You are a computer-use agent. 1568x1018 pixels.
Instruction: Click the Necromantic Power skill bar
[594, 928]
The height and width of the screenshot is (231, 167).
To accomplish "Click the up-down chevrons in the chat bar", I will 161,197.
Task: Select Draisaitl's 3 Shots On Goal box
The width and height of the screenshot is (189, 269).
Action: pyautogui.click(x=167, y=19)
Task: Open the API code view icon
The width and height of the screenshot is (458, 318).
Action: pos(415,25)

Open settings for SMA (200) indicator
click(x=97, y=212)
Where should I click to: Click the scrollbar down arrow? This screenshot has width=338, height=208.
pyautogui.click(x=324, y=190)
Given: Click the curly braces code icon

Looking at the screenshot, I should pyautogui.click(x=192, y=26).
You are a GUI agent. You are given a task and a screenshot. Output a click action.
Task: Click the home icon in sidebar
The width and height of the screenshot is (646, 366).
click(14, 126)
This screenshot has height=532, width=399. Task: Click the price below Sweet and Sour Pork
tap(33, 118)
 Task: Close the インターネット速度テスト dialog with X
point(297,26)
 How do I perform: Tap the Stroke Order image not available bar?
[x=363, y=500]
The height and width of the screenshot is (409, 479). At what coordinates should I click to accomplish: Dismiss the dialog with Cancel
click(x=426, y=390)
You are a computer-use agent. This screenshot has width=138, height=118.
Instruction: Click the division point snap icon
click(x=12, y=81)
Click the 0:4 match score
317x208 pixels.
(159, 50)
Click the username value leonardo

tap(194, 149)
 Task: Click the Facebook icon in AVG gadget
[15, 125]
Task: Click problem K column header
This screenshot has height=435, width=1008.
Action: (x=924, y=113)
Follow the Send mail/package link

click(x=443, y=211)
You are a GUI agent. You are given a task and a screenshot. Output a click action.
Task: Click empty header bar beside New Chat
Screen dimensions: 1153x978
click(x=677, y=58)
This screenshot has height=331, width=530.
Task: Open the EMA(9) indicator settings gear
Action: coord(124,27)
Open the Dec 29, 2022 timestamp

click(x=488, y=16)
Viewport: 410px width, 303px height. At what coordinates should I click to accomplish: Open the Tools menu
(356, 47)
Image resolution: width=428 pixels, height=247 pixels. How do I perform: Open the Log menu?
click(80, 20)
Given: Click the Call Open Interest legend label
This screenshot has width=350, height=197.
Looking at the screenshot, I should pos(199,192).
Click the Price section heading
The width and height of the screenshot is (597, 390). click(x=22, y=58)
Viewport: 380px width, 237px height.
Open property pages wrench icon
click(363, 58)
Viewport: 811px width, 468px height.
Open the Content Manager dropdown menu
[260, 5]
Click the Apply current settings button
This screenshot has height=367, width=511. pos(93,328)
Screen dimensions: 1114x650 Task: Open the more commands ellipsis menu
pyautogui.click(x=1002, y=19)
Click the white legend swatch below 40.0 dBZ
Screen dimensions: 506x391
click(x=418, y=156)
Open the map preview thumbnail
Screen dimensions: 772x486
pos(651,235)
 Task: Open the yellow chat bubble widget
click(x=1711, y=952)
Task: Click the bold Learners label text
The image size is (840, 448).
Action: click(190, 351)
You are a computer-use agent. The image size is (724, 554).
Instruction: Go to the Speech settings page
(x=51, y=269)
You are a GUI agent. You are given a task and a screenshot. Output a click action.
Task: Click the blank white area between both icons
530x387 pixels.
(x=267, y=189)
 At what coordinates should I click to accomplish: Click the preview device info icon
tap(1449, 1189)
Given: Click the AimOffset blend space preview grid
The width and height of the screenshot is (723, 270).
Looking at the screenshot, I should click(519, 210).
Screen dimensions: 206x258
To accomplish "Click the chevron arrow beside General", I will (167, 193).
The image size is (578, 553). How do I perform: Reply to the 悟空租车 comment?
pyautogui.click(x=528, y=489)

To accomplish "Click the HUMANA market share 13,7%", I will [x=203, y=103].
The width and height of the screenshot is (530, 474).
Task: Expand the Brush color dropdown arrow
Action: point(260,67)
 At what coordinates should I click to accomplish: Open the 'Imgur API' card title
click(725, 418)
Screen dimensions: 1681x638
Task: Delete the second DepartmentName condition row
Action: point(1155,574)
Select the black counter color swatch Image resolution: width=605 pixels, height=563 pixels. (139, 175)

********

With nothing left out, copy the data above exactly.

> [ANSWER BELOW]
You are a computer-use agent. 1568x1018 pixels.
Instruction: Click the Necromantic Power skill bar
[594, 928]
The height and width of the screenshot is (231, 167).
To accomplish "Click the up-down chevrons in the chat bar", I will 161,197.
Task: Select Draisaitl's 3 Shots On Goal box
The width and height of the screenshot is (189, 269).
Action: pyautogui.click(x=167, y=19)
Task: Open the API code view icon
The width and height of the screenshot is (458, 318).
Action: pos(415,25)

Open settings for SMA (200) indicator
click(x=97, y=212)
Where should I click to: Click the scrollbar down arrow? This screenshot has width=338, height=208.
pyautogui.click(x=324, y=190)
Given: Click the curly braces code icon

Looking at the screenshot, I should pyautogui.click(x=192, y=26).
You are a GUI agent. You are given a task and a screenshot. Output a click action.
Task: Click the home icon in sidebar
The width and height of the screenshot is (646, 366).
click(14, 126)
This screenshot has height=532, width=399. Task: Click the price below Sweet and Sour Pork
tap(33, 118)
 Task: Close the インターネット速度テスト dialog with X
point(297,26)
 How do I perform: Tap the Stroke Order image not available bar?
[x=363, y=500]
The height and width of the screenshot is (409, 479). At what coordinates should I click to accomplish: Dismiss the dialog with Cancel
click(x=426, y=390)
You are a computer-use agent. This screenshot has width=138, height=118.
Instruction: Click the division point snap icon
click(x=12, y=81)
Click the 0:4 match score
317x208 pixels.
(159, 50)
Click the username value leonardo

tap(194, 149)
 Task: Click the Facebook icon in AVG gadget
[15, 125]
Task: Click problem K column header
This screenshot has height=435, width=1008.
Action: (x=924, y=113)
Follow the Send mail/package link

click(x=443, y=211)
You are a GUI agent. You are given a task and a screenshot. Output a click action.
Task: Click empty header bar beside New Chat
Screen dimensions: 1153x978
click(x=677, y=58)
This screenshot has height=331, width=530.
Task: Open the EMA(9) indicator settings gear
Action: coord(124,27)
Open the Dec 29, 2022 timestamp

click(x=488, y=16)
Viewport: 410px width, 303px height. At what coordinates should I click to accomplish: Open the Tools menu
(356, 47)
Image resolution: width=428 pixels, height=247 pixels. How do I perform: Open the Log menu?
click(80, 20)
Given: Click the Call Open Interest legend label
This screenshot has width=350, height=197.
Looking at the screenshot, I should pos(199,192).
Click the Price section heading
The width and height of the screenshot is (597, 390). click(x=22, y=58)
Viewport: 380px width, 237px height.
Open property pages wrench icon
click(363, 58)
Viewport: 811px width, 468px height.
Open the Content Manager dropdown menu
[260, 5]
Click the Apply current settings button
This screenshot has height=367, width=511. pos(93,328)
Screen dimensions: 1114x650 Task: Open the more commands ellipsis menu
pyautogui.click(x=1002, y=19)
Click the white legend swatch below 40.0 dBZ
Screen dimensions: 506x391
click(x=418, y=156)
Open the map preview thumbnail
Screen dimensions: 772x486
pos(651,235)
 Task: Open the yellow chat bubble widget
click(x=1711, y=952)
Task: Click the bold Learners label text
The image size is (840, 448).
Action: click(190, 351)
You are a computer-use agent. The image size is (724, 554).
Instruction: Go to the Speech settings page
(x=51, y=269)
You are a GUI agent. You are given a task and a screenshot. Output a click action.
Task: Click the blank white area between both icons
530x387 pixels.
(x=267, y=189)
 At what coordinates should I click to accomplish: Click the preview device info icon
tap(1449, 1189)
Given: Click the AimOffset blend space preview grid
The width and height of the screenshot is (723, 270).
Looking at the screenshot, I should click(519, 210).
Screen dimensions: 206x258
To accomplish "Click the chevron arrow beside General", I will (167, 193).
The image size is (578, 553). How do I perform: Reply to the 悟空租车 comment?
pyautogui.click(x=528, y=489)

To accomplish "Click the HUMANA market share 13,7%", I will [x=203, y=103].
The width and height of the screenshot is (530, 474).
Task: Expand the Brush color dropdown arrow
Action: point(260,67)
 At what coordinates should I click to accomplish: Open the 'Imgur API' card title
click(725, 418)
Screen dimensions: 1681x638
Task: Delete the second DepartmentName condition row
Action: point(1155,574)
Select the black counter color swatch Image resolution: width=605 pixels, height=563 pixels. (139, 175)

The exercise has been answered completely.